The wrongness of it twisted within him like a blade to the gut.

“Heilyn?” The whisper escaped his lips as dread pooled in his belly. He dragged himself onto his knees from the empty bed near the dying embers, nearly retching from fear. He ran his hand through the entire cradle as if the child were capable of disappearing under a blanket.

“Heilyn?” Voices raged through him, but he focused on the calm one that said she could have easily climbed out on her own and gone into the other chamber, though the quiet that settled over his home told him it was unlikely.

Heilyn was never quiet.

Not ready to give up yet, he hauled himself to a standing position, clutching the mantle, forcing steady breaths into his lungs. His entire world narrowed to an empty cradle. The image of his dead wife flickered through his mind and was gone.

Not now. This was his wee lass. His everything.

Think. Search. Find her.

Edan grabbed the blankets in the cradle and tossed them in the corner, looking again, upset to still find it empty. Where was she?

Heilyn had learned to toddle about on her own. The front chamber, where morning light spilled through the small window, always drew her to her treasured toys. He willed strength back into his trembling limbs, fighting both pain and panic as he pushed himself toward the other room.

“Heilyn?” His voice broke as he scanned the chamber. The cold hearth, the bare table, the basket of toys pushed against the wall sat empty.

She wasn’t there.

He had the urge to beg his wife, Florie, to help him find their dear daughter.

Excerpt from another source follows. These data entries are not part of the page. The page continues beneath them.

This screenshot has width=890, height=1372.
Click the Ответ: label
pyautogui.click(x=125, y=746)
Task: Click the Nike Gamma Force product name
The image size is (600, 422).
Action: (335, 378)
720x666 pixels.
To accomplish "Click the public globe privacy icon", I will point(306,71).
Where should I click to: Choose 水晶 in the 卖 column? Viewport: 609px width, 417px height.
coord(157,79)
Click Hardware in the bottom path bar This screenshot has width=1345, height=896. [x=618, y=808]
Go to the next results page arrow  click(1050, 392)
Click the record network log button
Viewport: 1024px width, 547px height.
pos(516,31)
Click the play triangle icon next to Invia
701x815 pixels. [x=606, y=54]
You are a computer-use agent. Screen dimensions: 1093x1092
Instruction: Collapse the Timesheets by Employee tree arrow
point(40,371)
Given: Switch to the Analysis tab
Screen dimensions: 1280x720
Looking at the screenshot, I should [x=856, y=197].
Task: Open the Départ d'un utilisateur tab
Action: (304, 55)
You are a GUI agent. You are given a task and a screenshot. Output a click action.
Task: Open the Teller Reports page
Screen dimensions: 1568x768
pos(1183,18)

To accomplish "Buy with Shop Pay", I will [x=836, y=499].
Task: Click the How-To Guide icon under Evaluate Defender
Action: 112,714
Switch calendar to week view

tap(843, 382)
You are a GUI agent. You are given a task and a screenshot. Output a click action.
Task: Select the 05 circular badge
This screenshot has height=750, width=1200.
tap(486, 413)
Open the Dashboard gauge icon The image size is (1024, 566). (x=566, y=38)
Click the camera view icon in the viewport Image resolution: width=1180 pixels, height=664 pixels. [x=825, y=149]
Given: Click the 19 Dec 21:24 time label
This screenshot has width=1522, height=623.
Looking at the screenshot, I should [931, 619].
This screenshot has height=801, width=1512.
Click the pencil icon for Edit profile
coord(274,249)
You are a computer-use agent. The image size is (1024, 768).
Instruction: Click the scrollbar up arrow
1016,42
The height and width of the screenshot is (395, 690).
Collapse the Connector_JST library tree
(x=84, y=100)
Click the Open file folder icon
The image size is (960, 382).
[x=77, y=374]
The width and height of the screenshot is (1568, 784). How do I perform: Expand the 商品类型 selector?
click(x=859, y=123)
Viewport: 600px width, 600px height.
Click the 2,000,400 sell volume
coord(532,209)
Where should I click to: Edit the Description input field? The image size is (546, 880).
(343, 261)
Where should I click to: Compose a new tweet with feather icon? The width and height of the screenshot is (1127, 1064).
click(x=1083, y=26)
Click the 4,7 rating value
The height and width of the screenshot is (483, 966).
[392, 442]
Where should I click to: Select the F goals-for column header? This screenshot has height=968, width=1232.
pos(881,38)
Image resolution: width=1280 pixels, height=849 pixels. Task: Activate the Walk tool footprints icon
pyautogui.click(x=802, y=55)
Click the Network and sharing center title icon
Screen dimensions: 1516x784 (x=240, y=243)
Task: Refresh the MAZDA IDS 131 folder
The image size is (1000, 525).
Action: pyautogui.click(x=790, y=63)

Whispering her name as if to call her down from the heavens, he chanted, “Nay, Florie. Say it isnae so. Help me find her, please.” He closed his eyes and said a quick prayer to God above, then said, “Lead me to her. Help me find her.”

He stood a moment in the silence, willing an answer from the dark.

None came. It never did. Only the hollow ache of knowing Florie should be here to see their daughter smile, to watch her toddle across the floor on those unsteady wee legs, sat deep in his belly.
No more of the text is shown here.